またこれは、「姿勢を正せば、呼吸も深くなる。呼吸が深くなれば、自然と心も落ち着く。心が落ち着けば、更にまた呼吸も深くなる。呼吸が更に深くなれば、体の力みがとれてより姿勢が調う」 といった具合に、姿勢・呼吸・精神の安定が、三つどもえに相乗効果を挙げていく気功の深化・上達のプロセスを示している。
なお、身体・呼吸・精神の調和の大事については、この病家須知でも十分に語られている。


「口は一切閉じるのがよい。日常の所作においても常にくちびるは閉ざしているのがよい」

呼吸法の中には、野口整体の 「邪気の吐出」 などもそうであるが、ある特別な効果を狙って鼻から吸って口から吐くものもある。しかし、呼吸の基本は鼻から吸って鼻から吐く、である。

現代医学では、近年口腔科の医師・西原克成氏などの活動によって鼻呼吸の重要性(口呼吸の害)が徐々に周知されてきているが、東洋の医学・養生では、昔から鼻呼吸を当たり前のこととして口で呼吸することは戒められてきたのだ。


「癇症のさまざまな症状、肩こり・のぼせ・めまい・胸腹のつかえ・気のふさぎ・差し込み・腹のけいれんや婦人の血の道などは、この姿勢と呼吸法を用いれば、その症状はしだいに改善するはずだ」

癇症とは、感情の起伏が激しすぎることで引き起こされる症状、いわゆるヒステリーのようなことであろうか。
それ以外にも、いろいろな症状は姿勢と呼吸を調えることで解消することが多いと著者の平野重誠は述べている。

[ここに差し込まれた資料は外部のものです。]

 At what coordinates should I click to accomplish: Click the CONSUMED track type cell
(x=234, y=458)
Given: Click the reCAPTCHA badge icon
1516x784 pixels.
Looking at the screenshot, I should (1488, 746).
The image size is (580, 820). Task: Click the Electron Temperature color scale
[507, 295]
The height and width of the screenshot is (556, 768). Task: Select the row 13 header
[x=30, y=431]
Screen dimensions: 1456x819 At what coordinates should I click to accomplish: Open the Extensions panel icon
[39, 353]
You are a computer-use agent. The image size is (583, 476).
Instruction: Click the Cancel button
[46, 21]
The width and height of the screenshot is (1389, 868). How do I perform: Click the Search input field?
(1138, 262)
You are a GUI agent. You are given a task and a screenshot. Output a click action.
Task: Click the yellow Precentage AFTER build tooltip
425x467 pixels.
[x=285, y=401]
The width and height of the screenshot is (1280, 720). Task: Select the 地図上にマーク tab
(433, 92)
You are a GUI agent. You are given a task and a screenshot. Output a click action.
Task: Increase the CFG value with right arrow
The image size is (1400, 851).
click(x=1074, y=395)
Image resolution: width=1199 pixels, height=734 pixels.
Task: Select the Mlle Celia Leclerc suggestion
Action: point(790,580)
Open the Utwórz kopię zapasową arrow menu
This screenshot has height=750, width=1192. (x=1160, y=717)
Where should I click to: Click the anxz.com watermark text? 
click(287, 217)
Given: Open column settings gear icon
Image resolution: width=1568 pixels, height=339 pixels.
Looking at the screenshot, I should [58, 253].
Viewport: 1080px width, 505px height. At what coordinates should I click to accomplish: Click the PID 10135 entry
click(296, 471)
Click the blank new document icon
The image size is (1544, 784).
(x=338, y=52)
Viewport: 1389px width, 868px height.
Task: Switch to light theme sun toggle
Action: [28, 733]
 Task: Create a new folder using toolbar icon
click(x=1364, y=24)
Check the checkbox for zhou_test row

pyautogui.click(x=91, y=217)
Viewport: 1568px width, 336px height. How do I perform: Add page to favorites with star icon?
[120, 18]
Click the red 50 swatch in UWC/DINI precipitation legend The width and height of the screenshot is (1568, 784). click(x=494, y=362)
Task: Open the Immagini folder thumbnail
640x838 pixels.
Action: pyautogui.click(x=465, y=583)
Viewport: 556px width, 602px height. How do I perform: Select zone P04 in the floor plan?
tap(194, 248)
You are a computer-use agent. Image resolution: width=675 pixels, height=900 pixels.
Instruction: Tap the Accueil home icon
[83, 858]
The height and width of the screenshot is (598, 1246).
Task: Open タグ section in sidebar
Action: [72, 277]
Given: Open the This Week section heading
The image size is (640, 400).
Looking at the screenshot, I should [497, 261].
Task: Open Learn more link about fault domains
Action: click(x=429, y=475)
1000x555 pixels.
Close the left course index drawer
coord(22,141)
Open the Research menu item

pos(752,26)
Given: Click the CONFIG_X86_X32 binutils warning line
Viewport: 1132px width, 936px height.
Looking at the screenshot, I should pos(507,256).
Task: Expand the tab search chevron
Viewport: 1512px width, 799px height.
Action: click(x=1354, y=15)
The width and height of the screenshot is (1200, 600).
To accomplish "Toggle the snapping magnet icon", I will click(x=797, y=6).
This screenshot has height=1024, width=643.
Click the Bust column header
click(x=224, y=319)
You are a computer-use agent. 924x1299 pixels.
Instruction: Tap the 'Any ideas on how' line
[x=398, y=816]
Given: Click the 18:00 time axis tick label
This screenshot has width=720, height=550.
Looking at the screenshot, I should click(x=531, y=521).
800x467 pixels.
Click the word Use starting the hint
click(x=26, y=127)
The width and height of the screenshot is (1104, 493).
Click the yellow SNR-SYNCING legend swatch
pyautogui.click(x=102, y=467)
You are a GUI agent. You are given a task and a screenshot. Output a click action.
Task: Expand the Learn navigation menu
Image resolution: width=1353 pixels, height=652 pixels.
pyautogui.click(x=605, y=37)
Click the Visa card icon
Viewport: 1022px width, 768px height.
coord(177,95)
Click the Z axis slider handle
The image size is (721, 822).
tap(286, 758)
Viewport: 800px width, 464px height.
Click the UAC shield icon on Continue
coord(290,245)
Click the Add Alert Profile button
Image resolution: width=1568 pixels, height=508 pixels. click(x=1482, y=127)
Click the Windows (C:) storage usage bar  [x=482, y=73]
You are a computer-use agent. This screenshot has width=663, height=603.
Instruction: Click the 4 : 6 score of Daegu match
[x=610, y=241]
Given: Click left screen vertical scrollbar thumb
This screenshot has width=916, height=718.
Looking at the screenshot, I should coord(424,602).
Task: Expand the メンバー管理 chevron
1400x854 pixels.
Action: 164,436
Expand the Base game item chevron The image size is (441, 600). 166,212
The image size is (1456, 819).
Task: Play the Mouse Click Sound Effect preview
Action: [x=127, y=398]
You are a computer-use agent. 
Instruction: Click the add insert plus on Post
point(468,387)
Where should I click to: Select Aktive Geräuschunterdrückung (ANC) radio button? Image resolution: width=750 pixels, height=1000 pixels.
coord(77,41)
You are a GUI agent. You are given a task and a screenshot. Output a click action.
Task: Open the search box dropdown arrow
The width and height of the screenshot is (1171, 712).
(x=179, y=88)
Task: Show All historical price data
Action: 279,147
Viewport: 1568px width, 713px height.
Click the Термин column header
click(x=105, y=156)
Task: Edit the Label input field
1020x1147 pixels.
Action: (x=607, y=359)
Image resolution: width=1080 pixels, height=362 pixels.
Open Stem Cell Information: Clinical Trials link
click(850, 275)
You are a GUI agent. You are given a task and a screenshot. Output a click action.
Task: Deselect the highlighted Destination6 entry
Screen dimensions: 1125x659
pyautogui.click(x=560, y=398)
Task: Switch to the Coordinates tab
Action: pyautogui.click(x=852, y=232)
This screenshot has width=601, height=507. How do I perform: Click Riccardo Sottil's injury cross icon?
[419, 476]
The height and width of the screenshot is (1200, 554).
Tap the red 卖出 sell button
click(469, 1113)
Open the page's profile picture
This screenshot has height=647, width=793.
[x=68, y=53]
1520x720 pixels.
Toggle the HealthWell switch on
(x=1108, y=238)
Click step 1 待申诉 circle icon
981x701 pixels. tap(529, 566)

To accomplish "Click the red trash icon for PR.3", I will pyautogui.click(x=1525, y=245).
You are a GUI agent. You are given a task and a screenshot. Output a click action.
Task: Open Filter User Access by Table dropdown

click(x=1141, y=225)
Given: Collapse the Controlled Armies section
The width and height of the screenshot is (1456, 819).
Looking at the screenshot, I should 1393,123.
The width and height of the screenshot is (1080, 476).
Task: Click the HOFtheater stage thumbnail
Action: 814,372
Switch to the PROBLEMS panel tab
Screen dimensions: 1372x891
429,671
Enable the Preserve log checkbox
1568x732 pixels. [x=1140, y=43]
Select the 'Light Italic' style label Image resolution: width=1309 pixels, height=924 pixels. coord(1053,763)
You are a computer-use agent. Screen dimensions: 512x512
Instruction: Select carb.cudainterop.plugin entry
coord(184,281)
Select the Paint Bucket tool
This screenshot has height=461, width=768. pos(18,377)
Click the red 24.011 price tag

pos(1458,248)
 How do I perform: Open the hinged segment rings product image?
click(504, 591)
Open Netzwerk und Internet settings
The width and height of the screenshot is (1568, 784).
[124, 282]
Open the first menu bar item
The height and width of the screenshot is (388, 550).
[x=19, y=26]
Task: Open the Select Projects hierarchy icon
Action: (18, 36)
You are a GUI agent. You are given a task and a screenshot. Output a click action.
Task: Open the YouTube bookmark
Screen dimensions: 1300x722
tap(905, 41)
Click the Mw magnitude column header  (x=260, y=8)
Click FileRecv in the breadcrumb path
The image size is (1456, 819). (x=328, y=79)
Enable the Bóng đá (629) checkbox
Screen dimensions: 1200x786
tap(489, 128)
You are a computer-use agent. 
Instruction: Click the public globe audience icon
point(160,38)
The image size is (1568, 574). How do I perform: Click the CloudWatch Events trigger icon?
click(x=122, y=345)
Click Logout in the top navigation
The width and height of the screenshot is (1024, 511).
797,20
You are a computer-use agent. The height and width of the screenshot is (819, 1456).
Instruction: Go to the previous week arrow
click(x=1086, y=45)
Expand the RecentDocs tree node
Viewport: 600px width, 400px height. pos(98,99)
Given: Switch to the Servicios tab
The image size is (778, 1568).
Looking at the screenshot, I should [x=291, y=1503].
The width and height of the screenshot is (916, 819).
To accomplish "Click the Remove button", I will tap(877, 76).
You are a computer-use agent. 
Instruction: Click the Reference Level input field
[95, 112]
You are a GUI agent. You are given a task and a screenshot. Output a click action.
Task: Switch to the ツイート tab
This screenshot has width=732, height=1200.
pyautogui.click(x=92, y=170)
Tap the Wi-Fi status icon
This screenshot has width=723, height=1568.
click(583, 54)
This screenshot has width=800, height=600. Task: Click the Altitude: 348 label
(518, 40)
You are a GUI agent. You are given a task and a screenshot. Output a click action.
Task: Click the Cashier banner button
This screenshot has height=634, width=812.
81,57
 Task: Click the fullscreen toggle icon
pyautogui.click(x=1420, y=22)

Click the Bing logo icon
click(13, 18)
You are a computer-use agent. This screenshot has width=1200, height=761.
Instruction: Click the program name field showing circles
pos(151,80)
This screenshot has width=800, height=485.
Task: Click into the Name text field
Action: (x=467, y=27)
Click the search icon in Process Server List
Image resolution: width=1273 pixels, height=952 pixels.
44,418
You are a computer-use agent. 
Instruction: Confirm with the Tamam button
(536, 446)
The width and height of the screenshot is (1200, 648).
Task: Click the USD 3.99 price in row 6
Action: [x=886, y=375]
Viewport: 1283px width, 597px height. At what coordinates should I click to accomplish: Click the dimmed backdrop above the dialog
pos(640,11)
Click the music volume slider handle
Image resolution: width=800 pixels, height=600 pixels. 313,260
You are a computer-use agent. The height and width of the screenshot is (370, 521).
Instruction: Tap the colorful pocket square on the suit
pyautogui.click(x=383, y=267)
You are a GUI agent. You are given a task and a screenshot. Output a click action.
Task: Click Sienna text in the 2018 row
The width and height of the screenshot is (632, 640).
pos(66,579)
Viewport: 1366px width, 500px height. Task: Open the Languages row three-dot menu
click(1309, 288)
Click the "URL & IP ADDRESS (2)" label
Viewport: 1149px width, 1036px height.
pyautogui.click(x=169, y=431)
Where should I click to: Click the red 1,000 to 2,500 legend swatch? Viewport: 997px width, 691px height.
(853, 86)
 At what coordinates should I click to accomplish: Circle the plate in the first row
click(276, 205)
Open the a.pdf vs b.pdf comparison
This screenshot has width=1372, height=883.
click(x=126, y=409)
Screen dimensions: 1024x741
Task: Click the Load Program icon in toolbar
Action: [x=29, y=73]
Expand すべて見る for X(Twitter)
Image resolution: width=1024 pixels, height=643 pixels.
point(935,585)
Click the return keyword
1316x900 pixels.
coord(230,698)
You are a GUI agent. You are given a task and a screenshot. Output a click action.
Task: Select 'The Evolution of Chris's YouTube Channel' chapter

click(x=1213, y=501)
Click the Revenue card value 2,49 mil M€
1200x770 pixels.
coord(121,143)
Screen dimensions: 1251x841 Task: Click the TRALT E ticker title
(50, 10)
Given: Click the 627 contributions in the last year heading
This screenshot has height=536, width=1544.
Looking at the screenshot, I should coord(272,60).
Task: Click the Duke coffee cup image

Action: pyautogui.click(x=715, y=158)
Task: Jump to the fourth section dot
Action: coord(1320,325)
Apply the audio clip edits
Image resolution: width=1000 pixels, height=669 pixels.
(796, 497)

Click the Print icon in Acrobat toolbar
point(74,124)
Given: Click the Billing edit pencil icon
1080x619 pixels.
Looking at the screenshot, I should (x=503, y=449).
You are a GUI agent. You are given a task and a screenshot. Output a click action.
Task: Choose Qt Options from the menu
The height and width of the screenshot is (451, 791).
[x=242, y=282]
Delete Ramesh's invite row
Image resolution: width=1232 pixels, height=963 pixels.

以前、時代の変化と一側の硬直 でも書いたが、ただでさえ現代人は情報化社会の波に揉まれ、頭でっかちの 「上実下虚」 になっている。
頭にエネルギーが集まり、みぞおちが硬く閊え、息が深く吸えない。臍下の一点は力をなくし、体は中心を失っている。

丹田に力の集まる 「上虚下実」 の体勢をつくっていくことは、現代人の多くの不調を解決するための王道である。
そして、なにを隠そう (始めから隠してないが!)、整体操法の眼目もまた、腹部第1調律点(みぞおち)が弛み、腹部第3調律点(丹田)に力が集まるよう、 「上虚下実」 に体を整えていくことなのである。